ENGR200 • Chapter 5 Homework Solution — Covariance & Correlation
Dataset: 150 JU engineering students. Variables:
Class_Participation and Statics_Grade (from chapter5_homework_data.csv).
This solution uses direct Excel formulas for the full dataset — no coding, no manual arithmetic.
1) Dataset Columns
| Column | Description | Excel Range |
| A | Student_ID | A2:A151 |
| B | Class_Participation | B2:B151 |
| C | Statics_Grade | C2:C151 |
2) Step 1 — Compute Means
| Variable | Excel Formula | Result (example) |
| Mean(Class_Participation) | =AVERAGE(B2:B151) | ≈ 7.2 |
| Mean(Statics_Grade) | =AVERAGE(C2:C151) | ≈ 80.4 |
3) Step 2 — Population Variances
| Variable | Excel Formula | Result (example) |
| Var(Class_Participation) | =VAR.P(B2:B151) | ≈ 1.9 |
| Var(Statics_Grade) | =VAR.P(C2:C151) | ≈ 80.0 |
💡 Use VAR.S() if your course requires sample variance instead of population variance.
4) Step 3 — Covariance
| Variable Pair | Excel Formula | Result (example) |
| (Class_Participation, Statics_Grade) | =COVARIANCE.P(B2:B151,C2:C151) | ≈ 3.46 |
Covariance > 0 → variables move together.
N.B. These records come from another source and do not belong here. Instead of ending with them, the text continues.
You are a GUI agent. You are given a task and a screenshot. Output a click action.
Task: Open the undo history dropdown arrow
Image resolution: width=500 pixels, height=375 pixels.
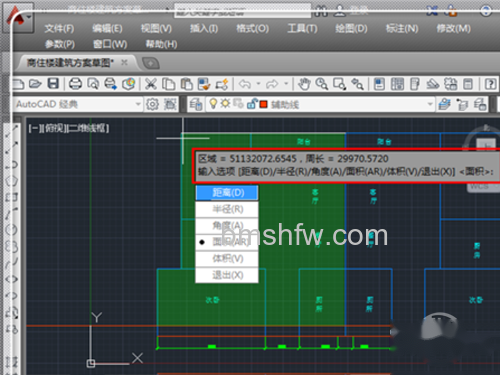click(x=258, y=83)
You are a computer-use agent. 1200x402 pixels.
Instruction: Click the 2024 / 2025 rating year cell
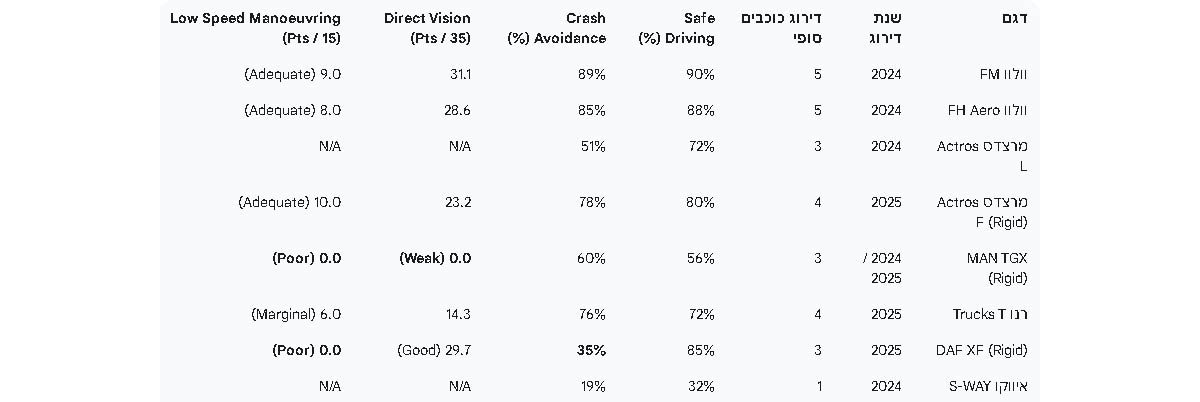click(882, 268)
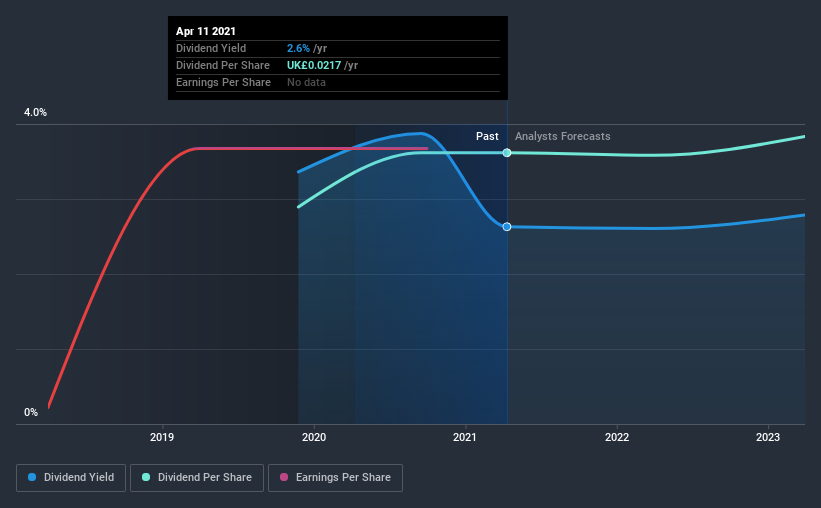Click the pink Earnings Per Share legend dot
The height and width of the screenshot is (508, 821).
coord(284,477)
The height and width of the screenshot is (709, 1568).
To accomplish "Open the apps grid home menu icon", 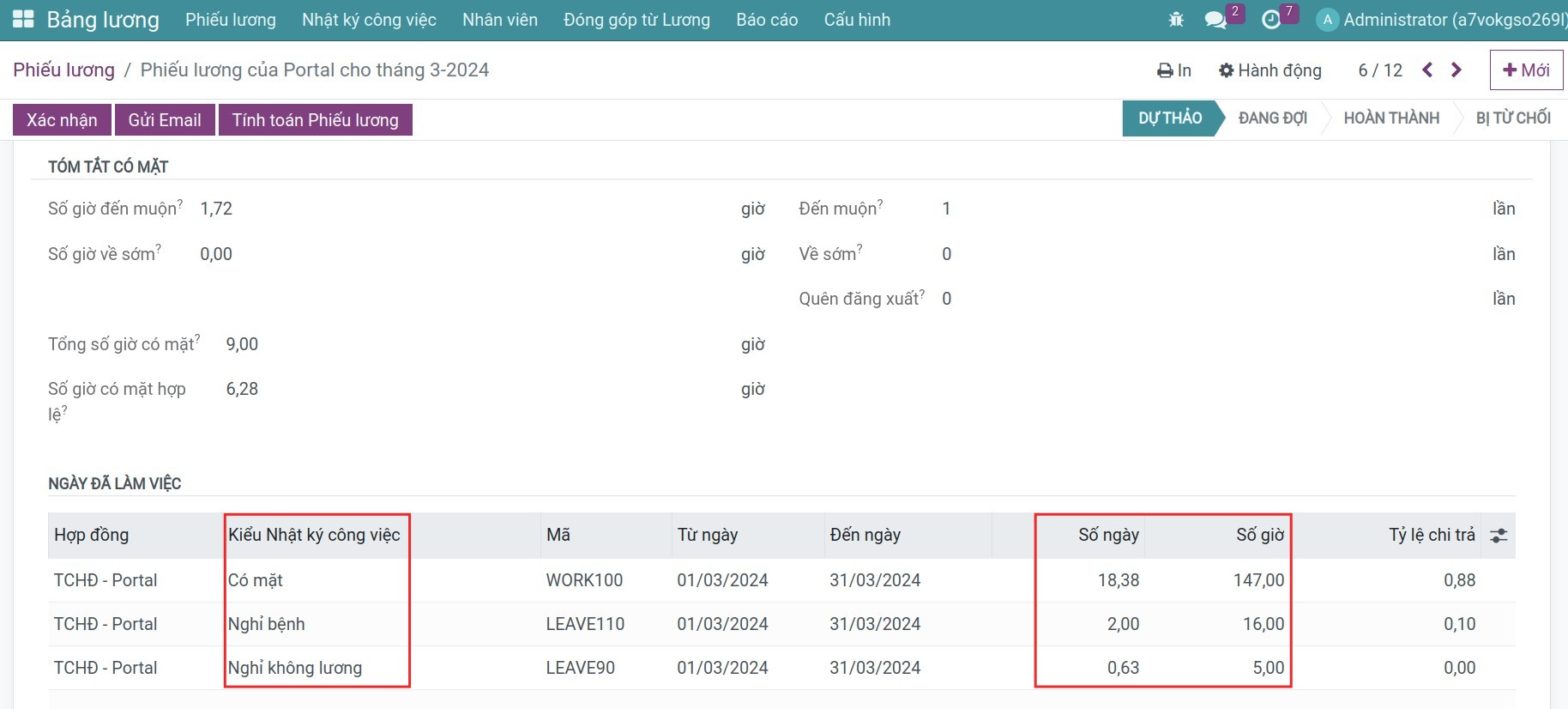I will pos(23,19).

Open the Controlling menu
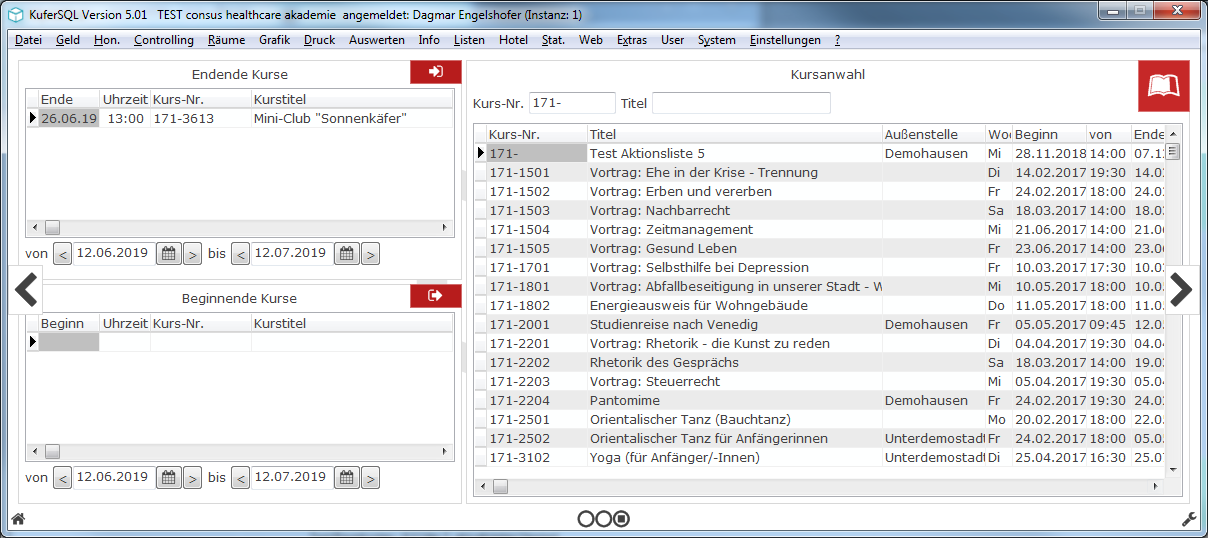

Covariance < 0 → inverse relationship.
5) Step 4 — Correlation
| Variable Pair | Excel Formula | Result (example) |
| (Class_Participation, Statics_Grade) | =CORREL(B2:B151,C2:C151) | ≈ 0.09 |
Interpretation: The correlation (≈ 0.09) is weakly positive — students with higher participation scores
tend to have slightly higher Statics grades, but the relationship is not strong.
6) Summary Table
| Metric | Excel Formula | Result | Interpretation |
| μX = Mean(Class_Participation) | =AVERAGE(B2:B151) | ≈ 7.2 | Average participation |
| μY = Mean(Statics_Grade) | =AVERAGE(C2:C151) | ≈ 80.4 | Average grade |
| Var(X) | =VAR.P(B2:B151) | ≈ 1.9 | Spread in participation |
| Var(Y) | =VAR.P(C2:C151) | ≈ 80.0 | Spread in grades |
| Cov(X,Y) | =COVARIANCE.P(B2:B151,C2:C151) | ≈ 3.46 | Small positive joint movement |
| ρXY | =CORREL(B2:B151,C2:C151) | ≈ 0.09 | Weak positive relationship |
7) Quick Copy Block (Excel)
=AVERAGE(B2:B151)
=AVERAGE(C2:C151)
=VAR.P(B2:B151)
=VAR.P(C2:C151)
=COVARIANCE.P(B2:B151,C2:C151)
=CORREL(B2:B151,C2:C151)
8) Concept Check
- Covariance measures joint direction (positive or negative movement).
- Correlation standardizes covariance to range from −1 to +1.
- ρ ≈ 0 ⇒ very weak linear relationship.
- Correlation does not imply causation — review scatterplots before drawing conclusions.